**Goal of the exercise**
Each of the following records is to be output exactly.

**Supplied information**
"""
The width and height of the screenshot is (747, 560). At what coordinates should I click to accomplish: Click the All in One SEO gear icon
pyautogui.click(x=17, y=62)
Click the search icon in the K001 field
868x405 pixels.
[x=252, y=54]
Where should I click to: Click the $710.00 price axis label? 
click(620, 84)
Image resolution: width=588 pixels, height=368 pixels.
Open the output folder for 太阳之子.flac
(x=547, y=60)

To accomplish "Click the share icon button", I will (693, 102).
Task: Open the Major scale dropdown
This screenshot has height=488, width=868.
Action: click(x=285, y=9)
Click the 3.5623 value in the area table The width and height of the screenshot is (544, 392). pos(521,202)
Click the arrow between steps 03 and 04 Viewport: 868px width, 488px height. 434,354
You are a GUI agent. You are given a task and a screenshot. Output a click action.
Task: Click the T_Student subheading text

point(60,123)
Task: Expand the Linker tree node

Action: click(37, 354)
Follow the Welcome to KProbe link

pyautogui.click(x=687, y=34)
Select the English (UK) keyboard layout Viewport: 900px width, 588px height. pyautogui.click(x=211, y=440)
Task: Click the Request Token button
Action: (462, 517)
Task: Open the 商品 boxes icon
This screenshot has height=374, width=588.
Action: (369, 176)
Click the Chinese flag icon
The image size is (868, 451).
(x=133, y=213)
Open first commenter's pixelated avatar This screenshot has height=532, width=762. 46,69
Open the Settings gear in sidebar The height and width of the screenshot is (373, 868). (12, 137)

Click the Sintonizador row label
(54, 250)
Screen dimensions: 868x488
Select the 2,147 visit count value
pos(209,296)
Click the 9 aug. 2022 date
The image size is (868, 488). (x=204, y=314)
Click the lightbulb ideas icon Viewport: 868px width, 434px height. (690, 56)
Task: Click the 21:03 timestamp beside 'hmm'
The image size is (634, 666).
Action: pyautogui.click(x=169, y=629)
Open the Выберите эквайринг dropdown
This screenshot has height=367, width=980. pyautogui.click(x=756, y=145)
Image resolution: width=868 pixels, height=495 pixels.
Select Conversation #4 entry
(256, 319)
"""
**Finished task**
The width and height of the screenshot is (747, 560). At what coordinates should I click to accomplish: Click the All in One SEO gear icon
pyautogui.click(x=17, y=62)
Click the search icon in the K001 field
868x405 pixels.
[x=252, y=54]
Where should I click to: Click the $710.00 price axis label? 
click(620, 84)
Image resolution: width=588 pixels, height=368 pixels.
Open the output folder for 太阳之子.flac
(x=547, y=60)

To accomplish "Click the share icon button", I will (693, 102).
Task: Open the Major scale dropdown
This screenshot has height=488, width=868.
Action: click(x=285, y=9)
Click the 3.5623 value in the area table The width and height of the screenshot is (544, 392). pos(521,202)
Click the arrow between steps 03 and 04 Viewport: 868px width, 488px height. 434,354
You are a GUI agent. You are given a task and a screenshot. Output a click action.
Task: Click the T_Student subheading text

point(60,123)
Task: Expand the Linker tree node

Action: click(37, 354)
Follow the Welcome to KProbe link

pyautogui.click(x=687, y=34)
Select the English (UK) keyboard layout Viewport: 900px width, 588px height. pyautogui.click(x=211, y=440)
Task: Click the Request Token button
Action: (462, 517)
Task: Open the 商品 boxes icon
This screenshot has height=374, width=588.
Action: (369, 176)
Click the Chinese flag icon
The image size is (868, 451).
(x=133, y=213)
Open first commenter's pixelated avatar This screenshot has height=532, width=762. 46,69
Open the Settings gear in sidebar The height and width of the screenshot is (373, 868). (12, 137)

Click the Sintonizador row label
(54, 250)
Screen dimensions: 868x488
Select the 2,147 visit count value
pos(209,296)
Click the 9 aug. 2022 date
The image size is (868, 488). (x=204, y=314)
Click the lightbulb ideas icon Viewport: 868px width, 434px height. (690, 56)
Task: Click the 21:03 timestamp beside 'hmm'
The image size is (634, 666).
Action: pyautogui.click(x=169, y=629)
Open the Выберите эквайринг dropdown
This screenshot has height=367, width=980. pyautogui.click(x=756, y=145)
Image resolution: width=868 pixels, height=495 pixels.
Select Conversation #4 entry
(256, 319)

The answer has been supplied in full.